Return the whole of the data exactly.

(Saved data entries)

================

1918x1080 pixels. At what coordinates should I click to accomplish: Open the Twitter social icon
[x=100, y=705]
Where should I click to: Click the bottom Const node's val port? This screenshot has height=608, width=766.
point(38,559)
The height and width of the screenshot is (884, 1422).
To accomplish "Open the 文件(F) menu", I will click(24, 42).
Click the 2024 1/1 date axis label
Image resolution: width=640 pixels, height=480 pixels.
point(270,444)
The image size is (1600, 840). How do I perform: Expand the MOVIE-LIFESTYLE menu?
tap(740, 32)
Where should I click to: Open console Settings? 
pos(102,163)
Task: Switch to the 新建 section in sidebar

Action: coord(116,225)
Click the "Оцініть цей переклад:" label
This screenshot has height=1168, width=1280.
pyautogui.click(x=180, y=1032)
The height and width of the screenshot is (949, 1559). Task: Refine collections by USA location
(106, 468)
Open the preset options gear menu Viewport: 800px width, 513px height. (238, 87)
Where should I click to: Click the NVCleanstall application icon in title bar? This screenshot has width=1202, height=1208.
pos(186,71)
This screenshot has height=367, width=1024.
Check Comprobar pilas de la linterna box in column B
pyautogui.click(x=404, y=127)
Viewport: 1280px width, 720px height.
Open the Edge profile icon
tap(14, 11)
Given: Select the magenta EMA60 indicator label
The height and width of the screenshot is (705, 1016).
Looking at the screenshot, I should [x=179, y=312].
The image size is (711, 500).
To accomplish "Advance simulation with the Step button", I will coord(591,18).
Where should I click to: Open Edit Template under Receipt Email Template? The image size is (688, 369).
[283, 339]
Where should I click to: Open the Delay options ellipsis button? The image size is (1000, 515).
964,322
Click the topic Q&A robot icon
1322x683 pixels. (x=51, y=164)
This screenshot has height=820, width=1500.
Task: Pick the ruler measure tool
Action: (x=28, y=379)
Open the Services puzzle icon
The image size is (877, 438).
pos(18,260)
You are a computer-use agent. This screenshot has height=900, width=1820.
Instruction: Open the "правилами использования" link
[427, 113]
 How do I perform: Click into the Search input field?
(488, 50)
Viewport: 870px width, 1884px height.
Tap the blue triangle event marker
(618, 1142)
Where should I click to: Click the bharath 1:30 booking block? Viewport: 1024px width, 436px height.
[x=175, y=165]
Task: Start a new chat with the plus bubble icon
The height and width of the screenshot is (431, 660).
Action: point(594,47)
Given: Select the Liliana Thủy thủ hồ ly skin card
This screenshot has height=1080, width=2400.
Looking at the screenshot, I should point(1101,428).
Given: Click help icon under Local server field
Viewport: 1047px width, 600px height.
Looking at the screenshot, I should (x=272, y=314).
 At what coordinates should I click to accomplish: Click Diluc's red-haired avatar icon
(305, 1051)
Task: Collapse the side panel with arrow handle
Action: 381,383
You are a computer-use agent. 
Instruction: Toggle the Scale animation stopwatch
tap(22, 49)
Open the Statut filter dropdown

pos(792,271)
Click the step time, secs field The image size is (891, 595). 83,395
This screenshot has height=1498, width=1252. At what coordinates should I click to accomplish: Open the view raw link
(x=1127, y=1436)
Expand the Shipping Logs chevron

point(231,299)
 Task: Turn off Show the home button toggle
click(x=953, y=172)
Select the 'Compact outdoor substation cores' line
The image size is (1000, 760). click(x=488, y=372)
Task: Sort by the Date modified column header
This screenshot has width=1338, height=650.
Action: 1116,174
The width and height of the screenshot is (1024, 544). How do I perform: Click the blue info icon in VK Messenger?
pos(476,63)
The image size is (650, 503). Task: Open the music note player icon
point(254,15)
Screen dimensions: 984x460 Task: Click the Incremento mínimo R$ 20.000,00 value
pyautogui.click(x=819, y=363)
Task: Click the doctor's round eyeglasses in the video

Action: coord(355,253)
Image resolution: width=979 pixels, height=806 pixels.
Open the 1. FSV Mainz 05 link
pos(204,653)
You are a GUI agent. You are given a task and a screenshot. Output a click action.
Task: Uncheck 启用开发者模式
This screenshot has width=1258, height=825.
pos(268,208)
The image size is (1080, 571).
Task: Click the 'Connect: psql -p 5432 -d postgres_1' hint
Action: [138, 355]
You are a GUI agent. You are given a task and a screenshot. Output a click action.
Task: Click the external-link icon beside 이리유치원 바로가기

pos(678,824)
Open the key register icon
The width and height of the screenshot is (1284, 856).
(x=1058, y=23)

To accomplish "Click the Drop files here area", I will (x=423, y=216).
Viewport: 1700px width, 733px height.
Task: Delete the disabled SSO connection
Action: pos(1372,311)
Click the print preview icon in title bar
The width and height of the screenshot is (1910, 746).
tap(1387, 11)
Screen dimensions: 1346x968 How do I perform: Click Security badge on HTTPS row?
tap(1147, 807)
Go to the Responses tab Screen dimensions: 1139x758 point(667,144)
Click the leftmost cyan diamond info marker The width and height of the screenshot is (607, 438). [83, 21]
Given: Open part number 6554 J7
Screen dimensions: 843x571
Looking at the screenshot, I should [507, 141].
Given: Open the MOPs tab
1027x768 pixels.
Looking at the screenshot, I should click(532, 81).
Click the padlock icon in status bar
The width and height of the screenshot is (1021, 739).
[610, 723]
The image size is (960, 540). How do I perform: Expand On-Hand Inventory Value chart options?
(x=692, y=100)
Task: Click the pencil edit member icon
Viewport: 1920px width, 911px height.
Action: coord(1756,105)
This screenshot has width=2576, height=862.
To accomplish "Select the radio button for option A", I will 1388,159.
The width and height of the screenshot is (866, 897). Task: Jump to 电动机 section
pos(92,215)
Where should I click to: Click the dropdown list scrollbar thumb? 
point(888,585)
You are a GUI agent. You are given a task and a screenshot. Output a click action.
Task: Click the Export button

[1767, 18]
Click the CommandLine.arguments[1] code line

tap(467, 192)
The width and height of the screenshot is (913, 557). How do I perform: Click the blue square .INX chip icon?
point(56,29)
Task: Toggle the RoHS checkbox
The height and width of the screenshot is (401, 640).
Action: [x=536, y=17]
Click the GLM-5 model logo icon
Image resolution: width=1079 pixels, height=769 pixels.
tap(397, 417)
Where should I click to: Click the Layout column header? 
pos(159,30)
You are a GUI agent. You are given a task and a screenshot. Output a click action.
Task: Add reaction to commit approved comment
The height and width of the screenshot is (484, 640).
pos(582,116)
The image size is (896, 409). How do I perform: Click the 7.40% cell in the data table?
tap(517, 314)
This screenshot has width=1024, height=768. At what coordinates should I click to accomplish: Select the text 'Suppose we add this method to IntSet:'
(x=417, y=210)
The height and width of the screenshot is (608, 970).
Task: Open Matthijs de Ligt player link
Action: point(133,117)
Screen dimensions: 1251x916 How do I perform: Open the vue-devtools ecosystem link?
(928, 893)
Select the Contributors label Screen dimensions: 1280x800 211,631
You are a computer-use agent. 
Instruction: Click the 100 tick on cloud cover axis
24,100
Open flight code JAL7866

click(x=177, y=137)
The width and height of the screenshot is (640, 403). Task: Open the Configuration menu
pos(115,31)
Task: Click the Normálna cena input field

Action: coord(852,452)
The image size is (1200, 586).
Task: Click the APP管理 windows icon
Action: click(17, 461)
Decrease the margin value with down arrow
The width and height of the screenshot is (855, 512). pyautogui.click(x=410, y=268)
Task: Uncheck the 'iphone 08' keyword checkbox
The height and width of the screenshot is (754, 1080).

================

■ Task response
1918x1080 pixels. At what coordinates should I click to accomplish: Open the Twitter social icon
[x=100, y=705]
Where should I click to: Click the bottom Const node's val port? This screenshot has height=608, width=766.
point(38,559)
The height and width of the screenshot is (884, 1422).
To accomplish "Open the 文件(F) menu", I will click(24, 42).
Click the 2024 1/1 date axis label
Image resolution: width=640 pixels, height=480 pixels.
point(270,444)
The image size is (1600, 840). How do I perform: Expand the MOVIE-LIFESTYLE menu?
tap(740, 32)
Where should I click to: Open console Settings? 
pos(102,163)
Task: Switch to the 新建 section in sidebar

Action: coord(116,225)
Click the "Оцініть цей переклад:" label
This screenshot has height=1168, width=1280.
pyautogui.click(x=180, y=1032)
The height and width of the screenshot is (949, 1559). Task: Refine collections by USA location
(106, 468)
Open the preset options gear menu Viewport: 800px width, 513px height. (238, 87)
Where should I click to: Click the NVCleanstall application icon in title bar? This screenshot has width=1202, height=1208.
pos(186,71)
This screenshot has height=367, width=1024.
Check Comprobar pilas de la linterna box in column B
pyautogui.click(x=404, y=127)
Viewport: 1280px width, 720px height.
Open the Edge profile icon
tap(14, 11)
Given: Select the magenta EMA60 indicator label
The height and width of the screenshot is (705, 1016).
Looking at the screenshot, I should [x=179, y=312].
The image size is (711, 500).
To accomplish "Advance simulation with the Step button", I will coord(591,18).
Where should I click to: Open Edit Template under Receipt Email Template? The image size is (688, 369).
[283, 339]
Where should I click to: Open the Delay options ellipsis button? The image size is (1000, 515).
964,322
Click the topic Q&A robot icon
1322x683 pixels. (x=51, y=164)
This screenshot has height=820, width=1500.
Task: Pick the ruler measure tool
Action: (x=28, y=379)
Open the Services puzzle icon
The image size is (877, 438).
pos(18,260)
You are a computer-use agent. This screenshot has height=900, width=1820.
Instruction: Open the "правилами использования" link
[427, 113]
 How do I perform: Click into the Search input field?
(488, 50)
Viewport: 870px width, 1884px height.
Tap the blue triangle event marker
(618, 1142)
Where should I click to: Click the bharath 1:30 booking block? Viewport: 1024px width, 436px height.
[x=175, y=165]
Task: Start a new chat with the plus bubble icon
The height and width of the screenshot is (431, 660).
Action: point(594,47)
Given: Select the Liliana Thủy thủ hồ ly skin card
This screenshot has height=1080, width=2400.
Looking at the screenshot, I should point(1101,428).
Given: Click help icon under Local server field
Viewport: 1047px width, 600px height.
Looking at the screenshot, I should (x=272, y=314).
 At what coordinates should I click to accomplish: Click Diluc's red-haired avatar icon
(305, 1051)
Task: Collapse the side panel with arrow handle
Action: 381,383
You are a computer-use agent. 
Instruction: Toggle the Scale animation stopwatch
tap(22, 49)
Open the Statut filter dropdown

pos(792,271)
Click the step time, secs field The image size is (891, 595). 83,395
This screenshot has height=1498, width=1252. At what coordinates should I click to accomplish: Open the view raw link
(x=1127, y=1436)
Expand the Shipping Logs chevron

point(231,299)
 Task: Turn off Show the home button toggle
click(x=953, y=172)
Select the 'Compact outdoor substation cores' line
The image size is (1000, 760). click(x=488, y=372)
Task: Sort by the Date modified column header
This screenshot has width=1338, height=650.
Action: 1116,174
The width and height of the screenshot is (1024, 544). How do I perform: Click the blue info icon in VK Messenger?
pos(476,63)
The image size is (650, 503). Task: Open the music note player icon
point(254,15)
Screen dimensions: 984x460 Task: Click the Incremento mínimo R$ 20.000,00 value
pyautogui.click(x=819, y=363)
Task: Click the doctor's round eyeglasses in the video

Action: coord(355,253)
Image resolution: width=979 pixels, height=806 pixels.
Open the 1. FSV Mainz 05 link
pos(204,653)
You are a GUI agent. You are given a task and a screenshot. Output a click action.
Task: Uncheck 启用开发者模式
This screenshot has width=1258, height=825.
pos(268,208)
The image size is (1080, 571).
Task: Click the 'Connect: psql -p 5432 -d postgres_1' hint
Action: [138, 355]
You are a GUI agent. You are given a task and a screenshot. Output a click action.
Task: Click the external-link icon beside 이리유치원 바로가기

pos(678,824)
Open the key register icon
The width and height of the screenshot is (1284, 856).
(x=1058, y=23)

To accomplish "Click the Drop files here area", I will (x=423, y=216).
Viewport: 1700px width, 733px height.
Task: Delete the disabled SSO connection
Action: pos(1372,311)
Click the print preview icon in title bar
The width and height of the screenshot is (1910, 746).
tap(1387, 11)
Screen dimensions: 1346x968 How do I perform: Click Security badge on HTTPS row?
tap(1147, 807)
Go to the Responses tab Screen dimensions: 1139x758 point(667,144)
Click the leftmost cyan diamond info marker The width and height of the screenshot is (607, 438). [83, 21]
Given: Open part number 6554 J7
Screen dimensions: 843x571
Looking at the screenshot, I should [507, 141].
Given: Open the MOPs tab
1027x768 pixels.
Looking at the screenshot, I should click(532, 81).
Click the padlock icon in status bar
The width and height of the screenshot is (1021, 739).
[610, 723]
The image size is (960, 540). How do I perform: Expand On-Hand Inventory Value chart options?
(x=692, y=100)
Task: Click the pencil edit member icon
Viewport: 1920px width, 911px height.
Action: coord(1756,105)
This screenshot has width=2576, height=862.
To accomplish "Select the radio button for option A", I will 1388,159.
The width and height of the screenshot is (866, 897). Task: Jump to 电动机 section
pos(92,215)
Where should I click to: Click the dropdown list scrollbar thumb? 
point(888,585)
You are a GUI agent. You are given a task and a screenshot. Output a click action.
Task: Click the Export button

[1767, 18]
Click the CommandLine.arguments[1] code line

tap(467, 192)
The width and height of the screenshot is (913, 557). How do I perform: Click the blue square .INX chip icon?
point(56,29)
Task: Toggle the RoHS checkbox
The height and width of the screenshot is (401, 640).
Action: [x=536, y=17]
Click the GLM-5 model logo icon
Image resolution: width=1079 pixels, height=769 pixels.
tap(397, 417)
Where should I click to: Click the Layout column header? 
pos(159,30)
You are a GUI agent. You are given a task and a screenshot. Output a click action.
Task: Add reaction to commit approved comment
The height and width of the screenshot is (484, 640).
pos(582,116)
The image size is (896, 409). How do I perform: Click the 7.40% cell in the data table?
tap(517, 314)
This screenshot has width=1024, height=768. At what coordinates should I click to accomplish: Select the text 'Suppose we add this method to IntSet:'
(x=417, y=210)
The height and width of the screenshot is (608, 970).
Task: Open Matthijs de Ligt player link
Action: point(133,117)
Screen dimensions: 1251x916 How do I perform: Open the vue-devtools ecosystem link?
(928, 893)
Select the Contributors label Screen dimensions: 1280x800 211,631
You are a computer-use agent. 
Instruction: Click the 100 tick on cloud cover axis
24,100
Open flight code JAL7866

click(x=177, y=137)
The width and height of the screenshot is (640, 403). Task: Open the Configuration menu
pos(115,31)
Task: Click the Normálna cena input field

Action: coord(852,452)
The image size is (1200, 586).
Task: Click the APP管理 windows icon
Action: click(17, 461)
Decrease the margin value with down arrow
The width and height of the screenshot is (855, 512). pyautogui.click(x=410, y=268)
Task: Uncheck the 'iphone 08' keyword checkbox
The height and width of the screenshot is (754, 1080).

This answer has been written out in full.